Rosalie and I are very sorry to report the death of the author Rebecca Lloyd. We don’t really remember discussing anything with Becca other than books and writing, about which she was very passionate, although we know she was born in New Zealand, studied at the London School of Hygiene & Tropical Medicine, and spent many years in medical healthcare, often abroad. Her Facebook page says that she was formerly a Medical Parasitologist at Gonja Bombo Hospital in Tanzania.
We were first in contact when Becca submitted her collection Mercy to
us, which was published in 2014. She had been writing and publishing
fiction since at least 2002 and had won the Bristol Short Story Prize
for her story 'The River' in 2008. She had also been shortlisted in the
2010 for the Dundee International Book Prize and was a semi-finalist in
the Hudson Prize for a short story collection in the same year. Her
novel Halfling was published by Walker Books in 2011, and in the following year she was co-editor with Indira Chandrasekhar, of Pangea an Anthology of Stories from Around the Globe, with Thames River Press. In 2014, her short story collection Whelp and Other Stories was shortlisted in the Paul Bowles Award for Short Fiction, and her collection The View From Endless Street had been published by WiDo Publishing.
We published Becca’s Seven Strange Stories in 2017, and she was also published by Egaeus Press (Ragman and Other Family Curses, 2016) and Zagava (The Bellboy,
2018).
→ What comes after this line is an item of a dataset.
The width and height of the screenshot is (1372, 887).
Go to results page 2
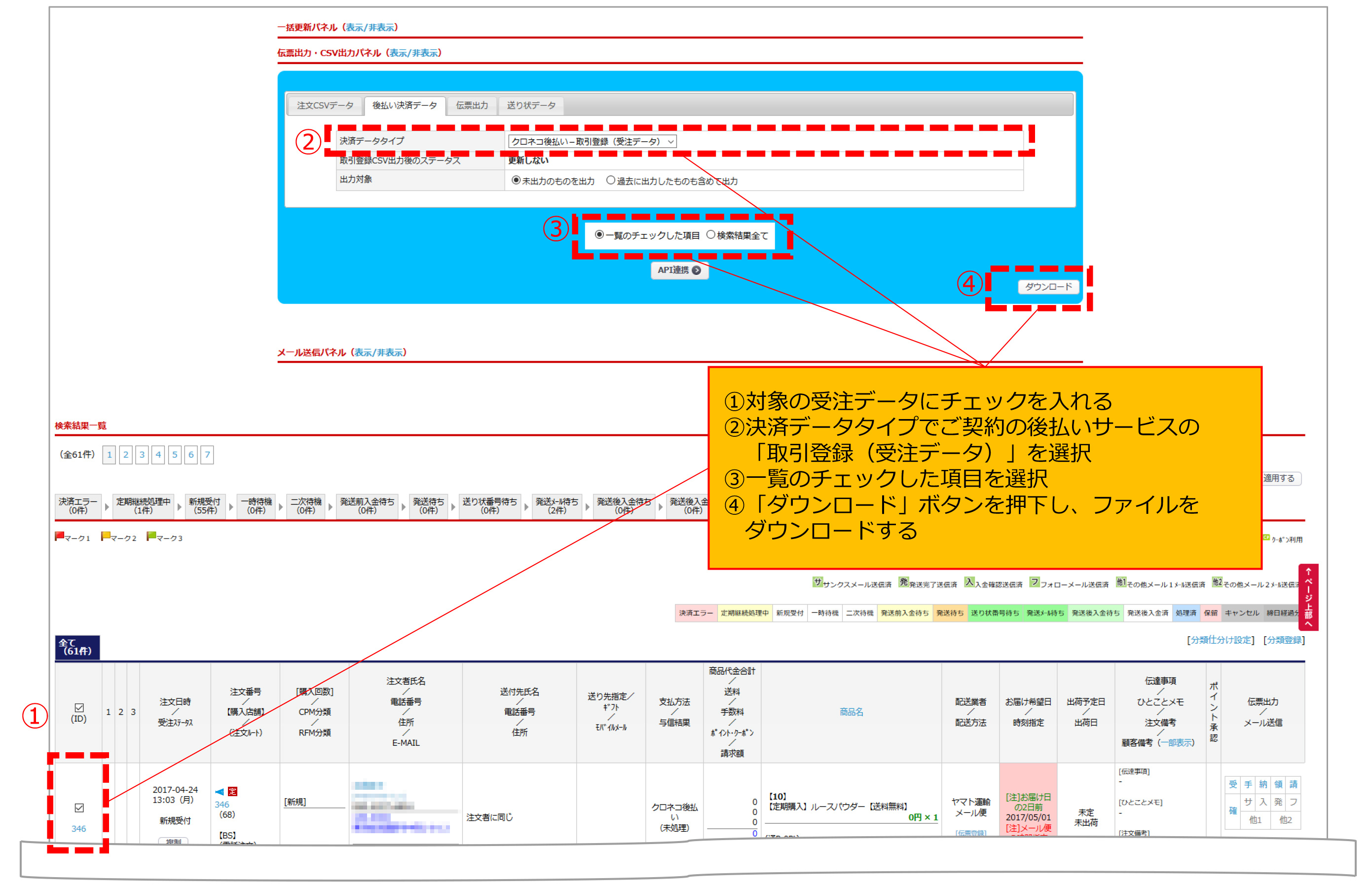point(125,455)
Other literary awards in which she has been acknowledged include
The World Fantasy Award, The Aestas Short Story Prize, and the Paul
Bowles Short Fiction Award. Some of her stories were reprinted in Best British Horror, (Salt Publishing), Best New Horror, (PS Publishing), and in recent volumes of Best Horror of the Year.
Personally, my favourite of all Becca’s books is The Child Cephalina (Tartarus
Press, 2019), which managed to be a sensitive piece of historical
fiction, while being seriously weird and terrifying. In a Facebook Post
of 2025, Becca wrote how surprised she was to have been so drawn to
historical fiction:
Maybe
I like the research, although you can easily bury yourself in it as a
writer, but I also like the weirdness of things past. I've never thought
horror or weird has to be invented by writers; I see both those things,
and a heady mixture of both, in our very human lives.
Becca was a forthright advocate for women’s rights, continually intellectually inquisitive, and with a great sense of humour. We would like to send our condolences to her two daughters, and to her family and wide number of friends.